That means gear hubs.

I was looking at the Nuvinci and Imotion 9.
The latest Nuvinci N360 has an impressive 360% range versus the IM9's 340%.
But Nuvinci has always been evasive about efficiency.
And even at 30% lighter, it is still POUNDS heavier than the IM9.
Not sure if the gee-whiz factor could be worth it.

But while looking, I found reference to a new mid-level gear hub, the Alfine 11-gear!
D - I fear we are dealing with 'vapourware' right now.
The gear range doesn't add up, for example.

The numbers don’t add up! The original article says the 11-speed hub has a range of 409% with two 17% jumps and eight 13% jumps. Doing the math, 11 gears and those jumps is only 363.9%.

I played around with the numbers in a spreadsheet, and I had to increase the jumps quite a bit to get to 409%. I ended up with two 20% jumps and eight 14% jumps resulting in 410.7%.

The challenge with gearing for my bent bike layout is
1) must be gear hubs
2) should be cheap and light
3) must have good granny gear for going uphill with the extra weight but
4) can use a very high 'gear inch' at the other end to use the low drag to go fast downhill!
On top of that, ideally the gear hub most efficient 'direct drive' would be in the typical all-day cruising speed for a touring bike.
The Rohloff hub does as much as one hub can do, but is very expensive. It will be lighter than trying to pair a mid-range hub to a Schlumph bottom bracket drive, and likely more efficient.

I have sent an e-mail query to Schlumph about whether their highspeed and hyperspeed x1.65 and x2.5 models have different efficiency.
After all, at x2.5 for their Hyperspeed model, if that is the same efficiency, then I might as well just get the cheaper IM9 hub to go with it.

I thought about it and think the NuVinci only makes sense if silent cycling is a priority.
if so, then I would also pair it with a chainless belted drive.
I talked to the maintenance guys at work and they directed me to Canada Bearings in Kitchener for good industrial belts.
Since a belt would not be the correct length, I would need to use my adjustable frame geometry proposal (see earlier blog).

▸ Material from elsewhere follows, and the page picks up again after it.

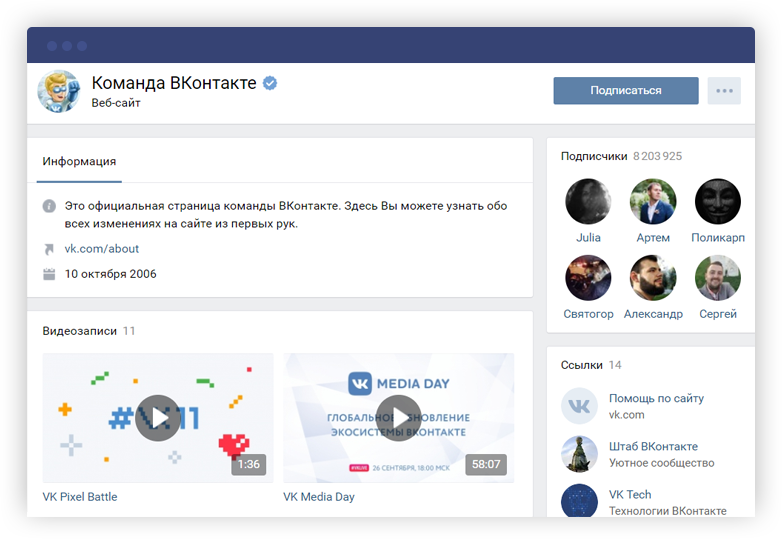Click the VK Tech community icon
782x539 pixels.
(579, 501)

E.g IM9 340% range x 2.5 SHD. With 18" granny gear base, good range.
E.g. Alfine 11 408% range x 1.65 SH. With " ", good range.
The price ranges from 8-900 bux, circa.
The bike can get by without the Schlumph until I can afford it.
I can tweak the chainring/cog arrangement a bit to make up for it.
STRETCH SWB 'bent bike.

I am not sure why nobody has proposed this. It is not much of a stretch from current designs.
I suggest
1) begin with a standard SWB layout, much like a Bachetta/Greenmachine.
2) extend the rear portion behind the rider's seat.
This is much like an upright cargo bike.
If we begin with a typical 48" wheelbase, adding 12" results in a 60" wheelbase.
This is much like a typical long wheelbase recumbent.
So why bother, you ask?
Drag profile. Fairing design.
I'd like to point out I'm designing the Mark I for crossing canada on.
That means steady mid-speed all-day biking.
It must be a practical road design. It can be plenty stable and not too nimble- like a long wheelbase is good at.
It needs to be resistant to crosswind and 'truck suck'.
It needs some limited offroad capability, primarily the ability to handle some gravel on a road shoulder and some dirt trails.
It needs to carry quite a lot of cargo.

Most recumbents just try to tack cargo on wherever it will fit as an afterthought.
I imagine a dedicated trailer could also make sense. One with a teardrop fairing shape.
I am thinking of what is basically a highracer design. I'll never use a lowracer since the lack of see-and-be-seen with traffic scares the living heck out of me!
So all the cross-section for air resistance is basically above the tires.
So the fairing needs to be above the tires.
The only cross-wind fairing part will be very near the ground - the tires and the lower bike frame. That is it. There is little wind near the ground, plus this will not leverage the bike sideways to make it tilt.
There is NO fairing whatsoever above tire level on the sides.
There IS a fairing top and bottom along the whole length.
Lyrcra can be used to variably improve drag profile on the sides, where there is no fairing.
I am thinking of a coupla spandex bits to simulate a nose cone and tail box, with the option for more in the middle.
Cooling issues require a vent of some variety or tilting fairing that can send more air flow onto the cyclist.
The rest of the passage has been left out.